Fachkräfte fallen nicht vom Himmel. Sie wachsen in starken Bildungsorten heran. Dort, wo Werkstätten summen, Labore leuchten und Unterricht an der Wirklichkeit andockt, entdecken junge Menschen, was in ihnen steckt. Unsere Aufgabe ist es, diese Orte zu sichern.
Die Region verfügt über eine starke Bildungslandschaft, die von modernen Berufsschulen, der Hochschule Furtwangen und der DHBW getragen wird. Dieses Zusammenspiel bildet das Fundament für die Fachkräftesicherung und stärkt die Wettbewerbsfähigkeit des Mittelstands. Wir sehen Bildung als strategischen Standortfaktor und setzen auf starke, moderne Schulstandorte und eine enge Verzahnung von beruflicher und akademischer Bildung. Ziel ist eine zukunftsfähige Infrastruktur, die jungen Menschen Perspektiven eröffnet und Betrieben Fachkräfte sichert.

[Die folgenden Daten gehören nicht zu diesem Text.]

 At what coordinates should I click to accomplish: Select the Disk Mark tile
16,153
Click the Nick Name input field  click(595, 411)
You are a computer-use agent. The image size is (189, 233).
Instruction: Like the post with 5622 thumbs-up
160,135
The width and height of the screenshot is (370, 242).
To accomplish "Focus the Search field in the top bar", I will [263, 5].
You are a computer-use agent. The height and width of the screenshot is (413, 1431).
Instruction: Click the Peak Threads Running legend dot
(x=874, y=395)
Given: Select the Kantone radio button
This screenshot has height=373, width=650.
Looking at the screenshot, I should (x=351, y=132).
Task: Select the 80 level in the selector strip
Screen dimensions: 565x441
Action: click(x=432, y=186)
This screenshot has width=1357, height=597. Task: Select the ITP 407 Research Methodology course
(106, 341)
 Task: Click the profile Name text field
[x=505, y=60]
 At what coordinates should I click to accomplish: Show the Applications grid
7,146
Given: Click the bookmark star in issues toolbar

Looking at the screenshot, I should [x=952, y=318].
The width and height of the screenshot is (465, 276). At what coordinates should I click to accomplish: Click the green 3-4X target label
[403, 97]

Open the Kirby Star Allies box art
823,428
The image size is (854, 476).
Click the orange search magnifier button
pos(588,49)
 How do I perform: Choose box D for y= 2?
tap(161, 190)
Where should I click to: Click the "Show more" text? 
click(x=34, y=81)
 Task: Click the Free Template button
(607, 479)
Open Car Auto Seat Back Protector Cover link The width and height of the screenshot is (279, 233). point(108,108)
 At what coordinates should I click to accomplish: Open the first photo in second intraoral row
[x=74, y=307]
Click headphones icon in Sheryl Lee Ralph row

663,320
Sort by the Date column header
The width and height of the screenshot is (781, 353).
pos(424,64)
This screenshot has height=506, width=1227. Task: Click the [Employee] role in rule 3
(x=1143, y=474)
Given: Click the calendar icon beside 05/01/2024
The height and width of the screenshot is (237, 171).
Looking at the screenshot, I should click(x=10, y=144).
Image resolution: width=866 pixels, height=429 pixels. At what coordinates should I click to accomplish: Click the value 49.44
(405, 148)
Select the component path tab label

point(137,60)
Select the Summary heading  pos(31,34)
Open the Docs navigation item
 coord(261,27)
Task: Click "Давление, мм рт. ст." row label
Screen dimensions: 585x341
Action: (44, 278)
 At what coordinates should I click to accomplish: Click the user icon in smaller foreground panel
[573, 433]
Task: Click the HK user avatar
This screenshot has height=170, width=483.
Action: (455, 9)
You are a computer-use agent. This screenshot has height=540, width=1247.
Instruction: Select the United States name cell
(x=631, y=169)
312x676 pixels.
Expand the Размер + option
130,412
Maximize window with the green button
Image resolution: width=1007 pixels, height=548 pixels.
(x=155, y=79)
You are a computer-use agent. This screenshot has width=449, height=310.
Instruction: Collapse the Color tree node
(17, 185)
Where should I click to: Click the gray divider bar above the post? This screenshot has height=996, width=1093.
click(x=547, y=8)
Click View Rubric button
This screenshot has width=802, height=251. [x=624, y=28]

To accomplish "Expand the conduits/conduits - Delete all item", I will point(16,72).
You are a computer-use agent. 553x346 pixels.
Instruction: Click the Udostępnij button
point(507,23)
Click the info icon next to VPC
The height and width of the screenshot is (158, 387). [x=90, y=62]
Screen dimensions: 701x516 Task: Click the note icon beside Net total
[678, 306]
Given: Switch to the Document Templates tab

Was die Region jetzt braucht

Damit das regionale Bildungssystem seine Stärke halten und weiterentwickeln kann, braucht es verlässliche Rahmenbedingungen und eine klare politische Priorisierung.
  • Erhalt aller Schulstandorte, insbesondere in ländlich geprägten Industrieräumen.
  • Modern ausgestattete und verlässlich finanzierte berufliche Schulen und Hochschulen, damit Werkstätten, Fachräume und digitale Lernumgebungen die Anforderungen der dualen Ausbildung und des Studiums sowie der regionalen Fachkräfteentwicklung erfüllen.
  • Stärkung der Lehrkräftegewinnung in allen relevanten Fachrichtungen.
  • Stärkere Verzahnung von Schulen, Betrieben und Hochschulen, die die IHK als regionale Bildungsplattform weiter ausbaut.
  • Attraktive Meister‑ und Aufstiegsfortbildungen durch die IHK, die Karrierewege im Mittelstand stärken und Fachkräften eine klare berufliche Perspektive bieten.
Nur wenn Bildungsorte stabil finanziert, technisch gut ausgestattet und personell abgesichert sind, kann die Region dauerhaft genügend qualifizierte Fachkräfte hervorbringen und ihre starke Position im Wettbewerb halten.

Die Rolle des Landes

  • Finanzierung der Schulen sichern: Investitionsstau abbauen, Ausstattung modernisieren.
  • Hochschulstandorte stärken: HFU und DHBW als regionale Innovations- und MINT‑Anker langfristig fördern.
  • MINT‑Bildung priorisieren: Technische Ausbildungsangebote ausbauen, Förderprogramme vereinfachen.
  • Kooperationen ermöglichen: Landesprogramme und Förderlogiken so gestalten, dass Schulen, Hochschulen und Unternehmen enger zusammenarbeiten können.